I see that consentcategorycodes can have a value of advance-directive, and purpose-of- use is extensible. However, I don't see that there are values to specify a DNR.
Paul Knapp (Aug 19 2016 at 16:49):
You may also want to check out the Consent Profile on Contract in the MAy 2016 Connectthon 12/ Pre-STU3 version to see if that allows tyou to better express a DNR so that you can provide feedback to the CBCC committee which is working on this material.
Grahame Grieve (Aug 19 2016 at 21:24):
yes, it has not been fleshed out. It's on the future path. Wnat do you need to express for a DNR?
Keith Welch (Aug 19 2016 at 22:35):
As of today, I have been told that DNRs may actually specify one or more criteria, some as specific as "DNR on cardiac arrest", or "DNR on cessation of respiration", or as general as "DNR if found unresponsive", with the possibility of multiple criteria. I expect that concept is news to some people - as it was to me. I thought there was only one type. I see the motivation, though. Those paying an attorney for something beyond the basic template DNR document seem to desire more control over the circumstances triggering the directive.
Michael Osborne (Aug 19 2016 at 22:38):
What about DNR as an observation and a SNOMED CT problem/clinical finding as an answer?
Grahame Grieve (Aug 19 2016 at 22:59):
This is why DNR is a subset of ACD, and ACD's a full of if ... then... else... but...
Keith Welch (Aug 19 2016 at 22:59):
I may actually be distributing DNRs en masse at some time in the future. A practical problem with that is that I can send out transactions all day long, but if someone's EHR receives "just another observation" it may be ignored. One might hope that the Consent would be prioritized in way appropriate to the gravity of a patient's legal expression of a desire to be allowed to die.

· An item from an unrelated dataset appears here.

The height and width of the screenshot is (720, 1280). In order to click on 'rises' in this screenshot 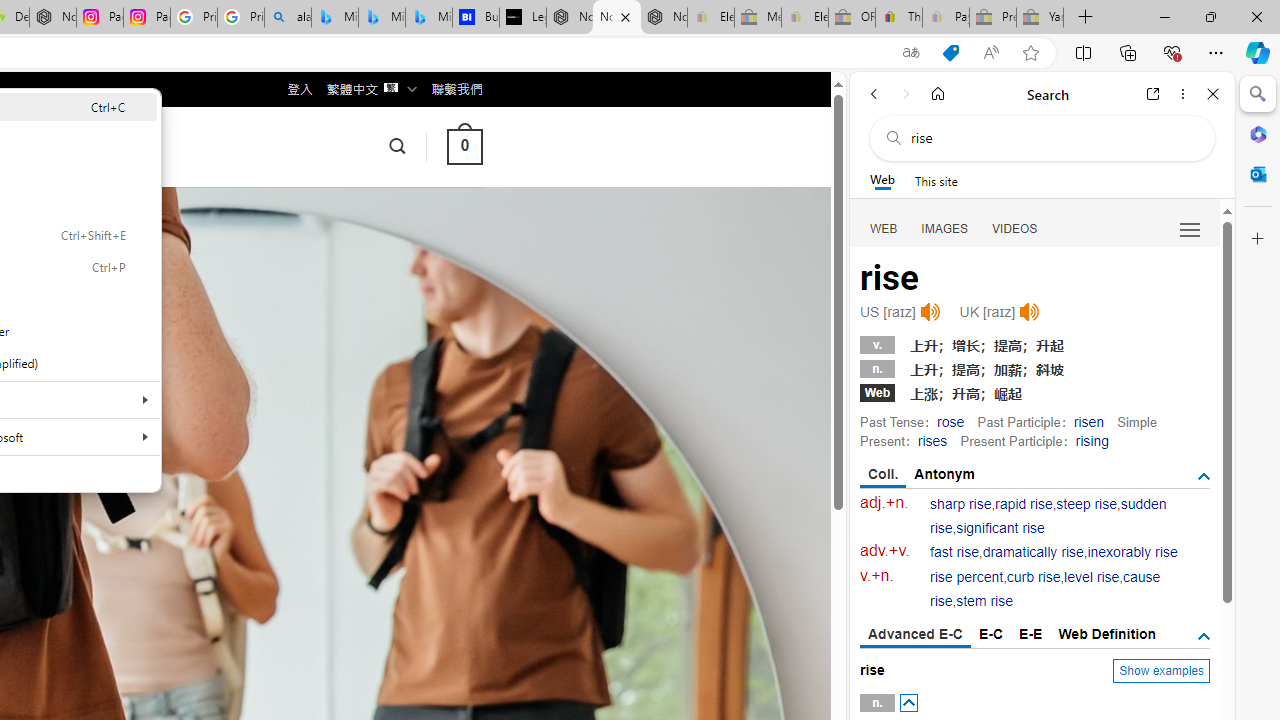, I will do `click(931, 440)`.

For instance, documents of the CCD/CDA/C-CDA lineage might have an Advance Directive section, that I believe will be seen, as opposed to me placing coding that up as an observation, somewhere, which may not.
Grahame Grieve (Aug 19 2016 at 23:00):
it's also far from obvious to me what the payoff of computability would be, which is using Contract per @Paul Knapp remains an option
Keith Welch (Aug 19 2016 at 23:35):
I hadn't considered the Contract, after seeing a mention of DNR on the Consent documentation. I suspect that a DNR is a contract of some sort, perhaps with the State, since it can be portable between clinicians.
Paul Knapp (Aug 20 2016 at 18:41):
Computability would/may allow the system to block violations of Consents.